The leg and middle stump are showing. He looks over his shoulder at the field. There are two men behind square on the leg side inside the circle. He moves further to the off side, now showing all three stumps. He looks back to find a gap in the off side, just as a back-up. But it's the leg side he wants. He taps his bat a couple of times and then clearly just thinks, 'Why not?' and moves further to the off side. And he's leaning even further.

Everyone at the ground knows he is going to go to the leg side. Earlier he had taken a ball that was a wide outside off to the leg side. His whole batting style is showing what he wants to do, what he will do. He's not timing the ball very well, at the other end Shane Watson is crushing the ball, so all he needs to do is play smart.

Steven Smith has done that all day.

Wahab Riaz, Pakistan's best bowler so far, has the ball in his hand. Wahab can see all the stumps, and a channel outside off stump. He had already hit the stumps twice, one with a deadly yorker to Usman Khawaja. He knows his field, knows Smith and everyone else knows what he is going to do. It isn't just today that Smith has played shots like this. Since his form became superhuman, he has played so many shots when he runs across his crease, even in Tests.
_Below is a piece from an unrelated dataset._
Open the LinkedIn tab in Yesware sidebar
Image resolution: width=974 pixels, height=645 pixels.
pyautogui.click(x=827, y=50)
His wrists seem want to play to leg side almost without him being involved, like his wrists just prefer to turn. But it's more tactical and brutal than that. Smith likes to hit the ball where fielders aren't. Which sounds smart, but it isn't how all batsmen play, and even fewer will take it to the degree Smith will. And without his eye, it just wouldn't be possible for him to play the way he does.

And it still shouldn't be possible. You can see how Wahab will just castle the base of his stumps. You can see how he should.
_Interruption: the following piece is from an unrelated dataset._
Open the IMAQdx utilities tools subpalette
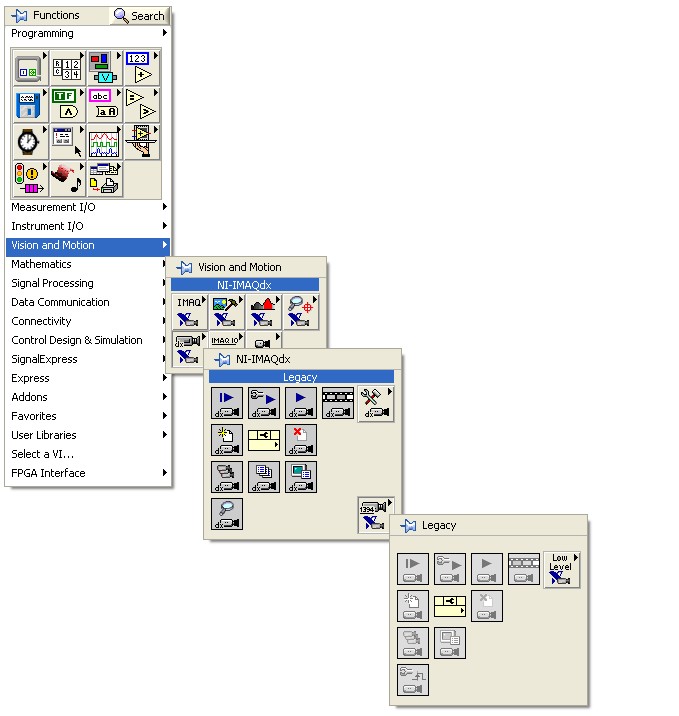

Smith isn't even finished moving. Before Wahab hits his delivery stride, Smith's back foot disappears beyond the wide crease line. It almost touches the return crease. And his body weight is slipping over with it. Further and further from the stumps. Had the ball been bowled near the stumps, he may not have been able to reach it.

Wahab doesn't bowl near the stumps. He is sucked into Smith's gravitational pull. When the ball reaches Smith, it's beyond the return crease. It's off the pitch. It's also a full toss. Wahab has essentially bowled a ball to Smith's new off stump line, but one that is off the pitch. If the ball had ever bounced, it would have done so almost a metre wide of the pitch.

Instead Smith whips it away. If he hadn't moved a metre and a half to be there, it would be a simple turn to the leg side. But it wasn't, it was something else. Something amazing. It would have been even if it didn't fly off the bat into a gap for a boundary. It would have been if, like some of his shots from way outside off to the leg side, it only went for a single. But the timing, the impact, and his location made it something else.

His team-mates laughed. Wahab just took his hat and walked off shaking his head. The thing is, for all the impact the shot made, on Pakistan, Australia and everyone who watched it, it was actually just a slight exaggeration on a normal Smith shot. Which is still extraordinary by normal human standards.

It was Steven Smith, so it wasn't normal.

His innings, as the top order struggled to go on, allowed Watson to come in and hit Australia beyond a total that Pakistan could score. His fielding set the tone for Australia, especially when he ran at full speed and dived forward to pick up a half volley and then in one motion threw it straight back in. His field placements were exceptional, and he used his bowlers very well even as they struggled.

And even when he wasn't playing shots that shouldn't be allowed, perfectly, he was just outplaying Pakistan, completely. In every way, in every facet. Had he come on and bowled, he probably would have picked up wickets as well. He showed them his stumps, he showed them his class.